Some of the names on the list of people crafting the agenda—named Project 2029, an echo of the far-right Project 2025 blueprint Trump is currently enacting—left progressives with deepened concerns that party insiders have "learnt nothing" and "forgotten nothing" from the president's electoral victories against centrist Democratic candidates over the past decade, as one economist said.
The project is being assembled by former Democratic speechwriter Andrei Cherny, now co-founder of the policy journal Democracy: A Journal of Ideas, and includes Jake Sullivan, a former national security adviser under the Biden administration; Jim Kessler, founder of the centrist think tank Third Way; and Neera Tanden, president of the Center for American Progress and longtime adviser to former Secretary of State Hillary Clinton.
Progressives on the advisory board for the project include economist Justin Wolfers and former Roosevelt Institute president Felicia Wong, but antitrust expert Hal Singer said any policy agenda aimed at securing a Democratic victory in the 2028 election "needs way more progressives."
As The New York Times noted in its reporting on Project 2029, the panel is being convened amid extensive infighting regarding how the Democratic Party can win back control of the White House and Congress.
After democratic socialist and state Assemblymember Zohran Mamdani's (D-36) surprise win against former New York Gov. Andrew Cuomo last week in New York City's mayoral primary election—following a campaign with a clear-eyed focus on making childcare, rent, public transit, and groceries more affordable—New York City has emerged as a battleground in the fight. Influential Democrats including House Minority Leader Hakeem Jeffries (D-N.Y.) and Sen. Kirsten Gillibrand (D-N.Y.) have so far refused to endorse him and attacked him for his unequivocal support for Palestinian rights.
Progressives have called on party leaders to back Mamdani, pointing to his popularity with young voters, and accept that his clear message about making life more affordable for working families resonated with Democratic constituents.
But speaking to the Times, Democratic pollster Celinda Lake exemplified how many of the party's strategists have insisted that candidates only need to package their messages to voters differently—not change the messages to match the political priorities of Mamdani and other popular progressives like Sen. Bernie Sanders (I-Vt.) and Rep. Alexandria Ocasio-Cortez (D-N.Y.).
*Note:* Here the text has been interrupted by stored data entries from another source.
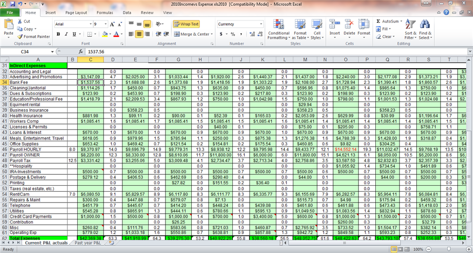The width and height of the screenshot is (473, 253).
Task: Click the Sort & Filter icon
Action: pos(410,29)
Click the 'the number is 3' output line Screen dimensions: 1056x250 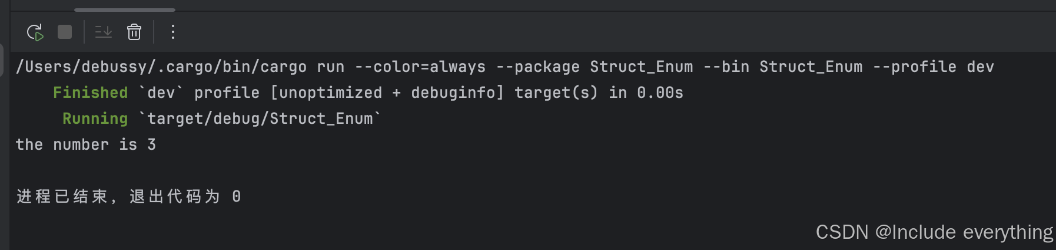point(86,144)
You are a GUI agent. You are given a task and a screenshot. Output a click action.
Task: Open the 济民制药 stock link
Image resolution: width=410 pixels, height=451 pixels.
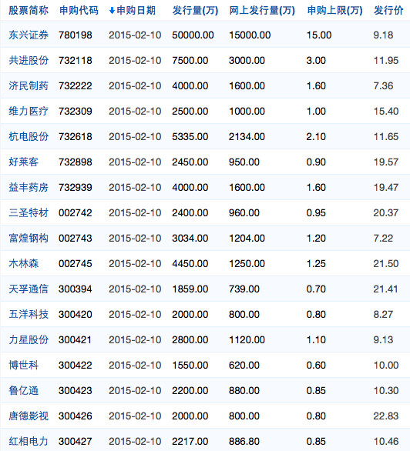click(29, 85)
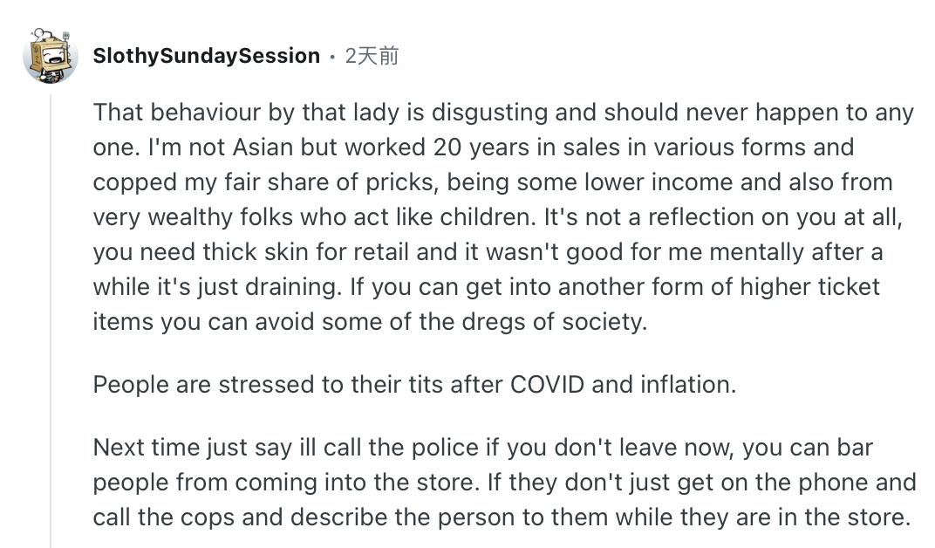Click the SlothySundaySession user avatar
This screenshot has height=548, width=935.
coord(50,55)
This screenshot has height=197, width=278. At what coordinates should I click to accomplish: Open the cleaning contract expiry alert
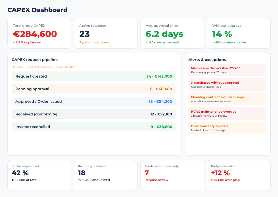(227, 99)
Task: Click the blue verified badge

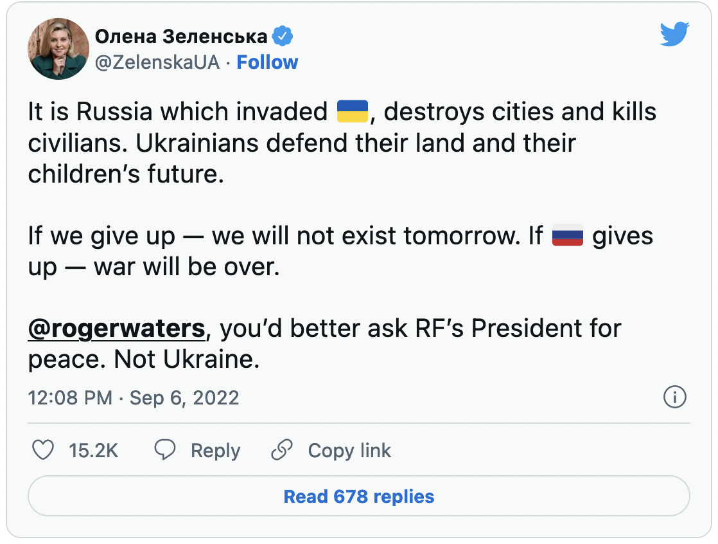Action: [283, 37]
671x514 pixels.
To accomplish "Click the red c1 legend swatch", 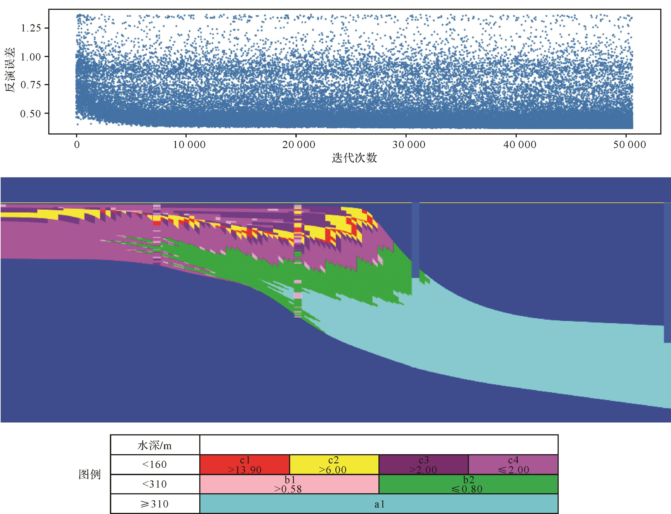I will point(245,464).
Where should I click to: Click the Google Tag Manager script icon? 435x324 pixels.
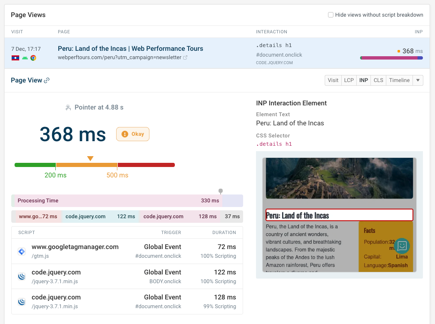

"We didn't lack policies," Lake told the Times of recent national elections. "But we lacked a functioning narrative to communicate those policies."
Sanders and Ocasio-Cortez have drawn crowds of thousands in red districts this year at Sanders' Fighting Oligarchy rallies—another sign, progressives say, that voters are responding to politicians who focus on billionaires' outsized control over the U.S. political system and on economic justice.
Project 2029's inclusion of strategists like Kessler, who declared economic populism "a dead end for Democrats" in 2013, demonstrates "the whole problem [with Democratic leadership] in a nutshell," said Jonathan Cohn of Progressive Mass—as does Sullivan's seat on the advisory board.
As national security adviser to President Joe Biden, Sullivan played a key role in the administration's defense and funding of Israel's assault on Gaza, which international experts and human rights groups have said is a genocide.
"Jake Sullivan's been a critical decision-maker in every Democratic catastrophe of the last decade: Hillary Clinton's 2016 campaign, the withdrawal from Afghanistan, the Israel/Gaza War, and the 2024 Joe Biden campaign," said Nick Field of the Pennsylvania Capital-Star. "Why is he still in the inner circle?"
"Jake Sullivan is shaping domestic policy for the next Democratic administration," he added. "Who is happy with the Biden foreign policy legacy?"